O yıl New York’ta kış, Nisan’ın sonuna kadar uzamıştı. Kör olduğum ve yalnız yaşadığım için çoğunlukla evde kalmayı yeğledim

Sonunda bir gün soğuk hava gitti; bahar kendini gösterdi. Hava coşkulu bir kokuyla dolmuştu. Arka bahçeye bakan pencerenin önünde küçük, neşeli bir kuş devamlı cıvıldıyor, sanki beni dışarıya çağırıyordu.

Nisan ayının değişken havasını bildiğimden kışlık mantoma sarıldım. Fakat havanın ılıklığını içimde hissedince, yün kaşkolumu, şapka ve eldivenlerimi bıraktım. Üç çatallı bastonumu alıp neşeyle sundurmaya çıktım ve kaldırımın yolunu tuttum.

Yüzümü güneşe doğru kaldırıp, onu selamlayan bir gülümseme sundum.

Sessiz çıkmaz sokağımızda yürürken kapı komşum “Merhaba” diyerek seslendi ve gideceğim yere götürmeyi teklif etti:

”Hayır, teşekkür ederim. Şu bacaklar bütün kış dinlendi. Eklemlerimin harekete ihtiyacı var. Bu yüzden yürüyeceğim” diye cevap verdim.

Köşeye vardığımda alışkanlıkla durdum. Birinin gelip yeşil ışık yandığında beni karşıya geçirmesini bekledim. Nedense bu sefer, öncekilere göre daha uzun süre beklemiştim ve hâlâ hiç kimse teklifte bulunmamıştı.

Sabırla beklerken, eskiden hatırladığım bir melodiyi mırıldandım; çocukken öğrendiğim “Hoş geldin bahar...” şarkısıydı.

Birden güçlü bir erkek sesi konuştu: “Sesinizden çok neşeli bir insan olduğunuzu hissettim.
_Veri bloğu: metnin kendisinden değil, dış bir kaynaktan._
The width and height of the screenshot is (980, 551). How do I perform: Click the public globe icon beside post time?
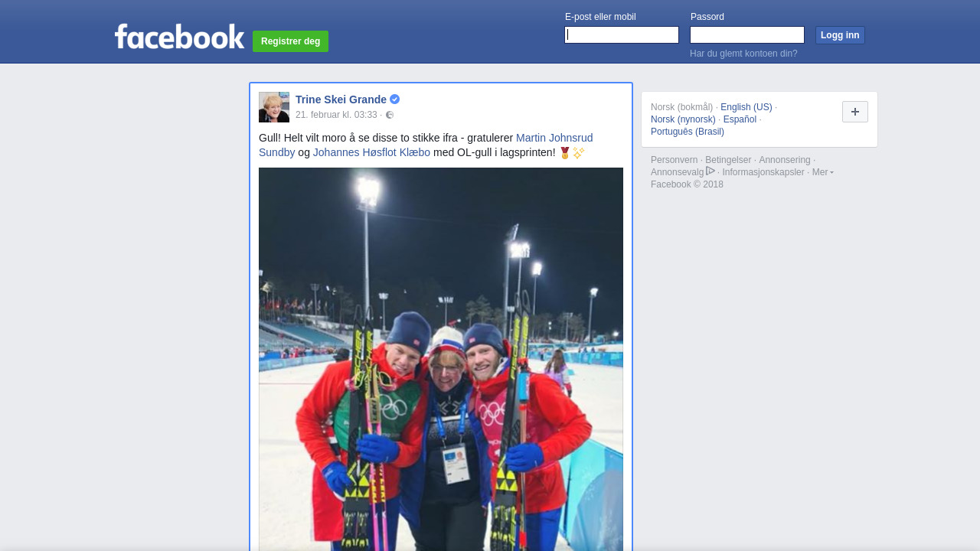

Sizinle caddeyi birlikte geçme şerefini bağışlar mısınız bana?”

Kibarlıkla iltifat görünce gülerek başımı salladım ve duyulabilir bir sesle “Evet” dedim.

Kibarca koluma girdi ve birlikte kaldırımdan yola indik. Yavaşça yolun karşısına geçerken, konuşulabilecek en iyi konudan, havadan konuştuk.

Adımlarımızı birlikte atarken hangimiz rehber, hangimiz yardım alıyor, belli olmuyordu. Yolun karşısına varmamıza az kala ışığın değiştiğini anlatırcasına kornalar sabırsızca çalınmaya başladı. Kaldırıma çıkmak için birkaç çabuk adım daha attık.

Ona dönüp, bana eşlik ettiği için teşekkür etmek üzere ağzımı açmıştım ki, ben daha bir şey söylemeden o konuştu:
”Bilmem farkında mısınız? Sizin gibi neşeli bir insanla karşıya geçmek benim gibi bir kör için ne kadar muhteşem bir şey...”

O bahar gününü hiç unutmayacağım.




Charlotte WECHLER



”Bazen evrende kendimizi en yalnız hissettiğimizde, sıkıntımızı atlatmak ve farklılığımızı ve yalnızlığımızı hafifletmek için Tanrı bize, aynadaki aksimiz gibi bir ikiz gönderir.”